## EXERCISE
Return all the lines below exactly as written. Drop every picture.

## WORKING DATA
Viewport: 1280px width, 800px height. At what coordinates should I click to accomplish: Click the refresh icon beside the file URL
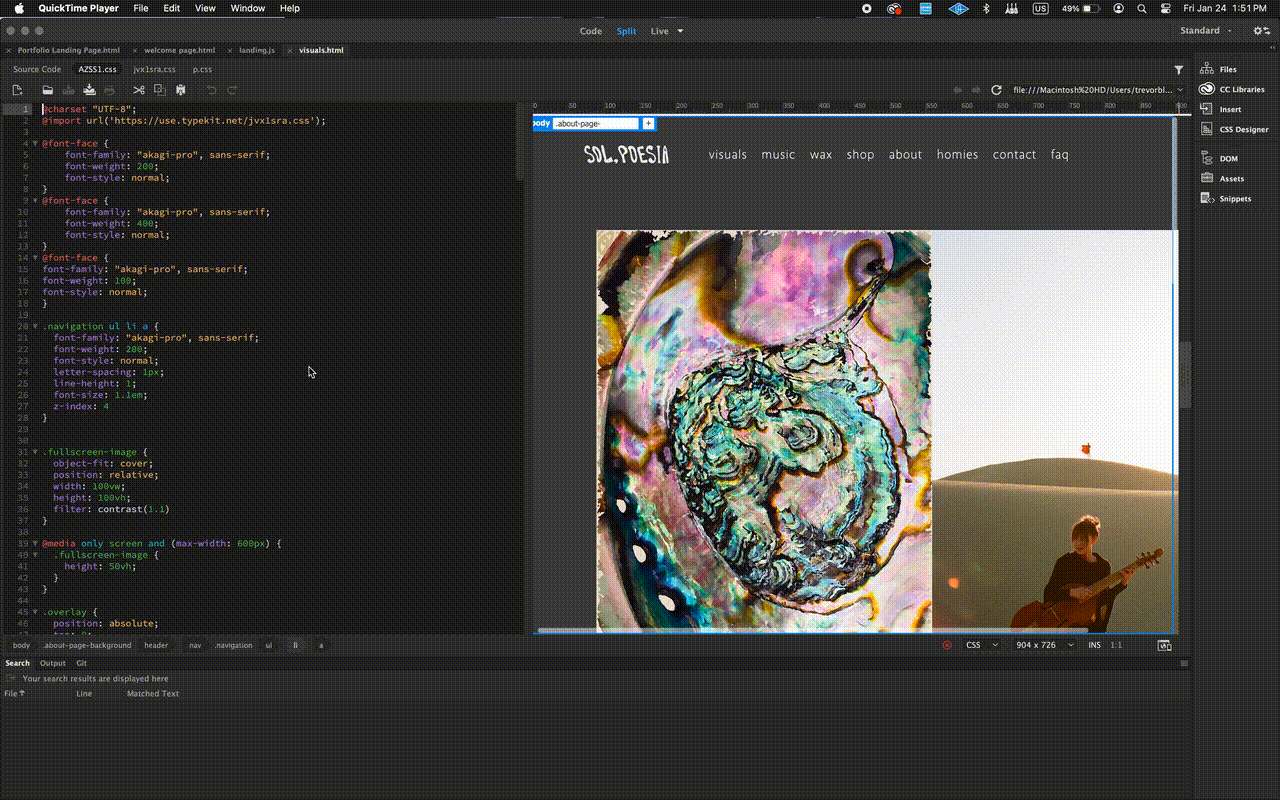pos(996,90)
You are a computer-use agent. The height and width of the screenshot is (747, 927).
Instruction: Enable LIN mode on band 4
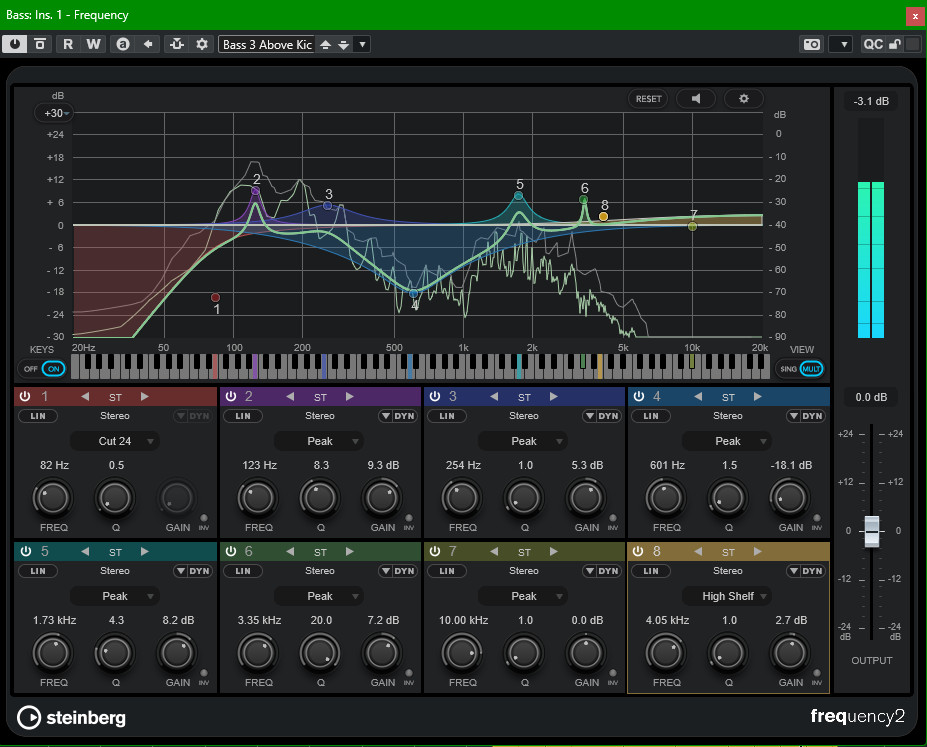tap(650, 416)
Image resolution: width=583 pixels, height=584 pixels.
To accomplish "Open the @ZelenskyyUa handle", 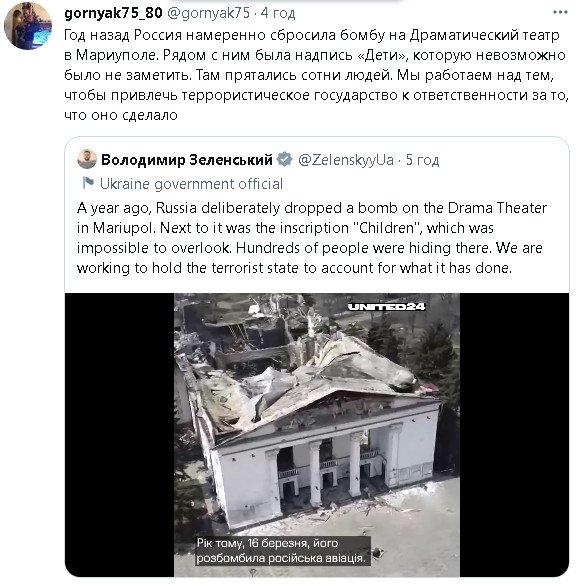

## WRITTEN ANSWER
Viewport: 1280px width, 800px height. At what coordinates should I click to accomplish: Click the refresh icon beside the file URL
pos(996,90)
You are a computer-use agent. The height and width of the screenshot is (747, 927).
Instruction: Enable LIN mode on band 4
tap(650, 416)
Image resolution: width=583 pixels, height=584 pixels.
To accomplish "Open the @ZelenskyyUa handle", 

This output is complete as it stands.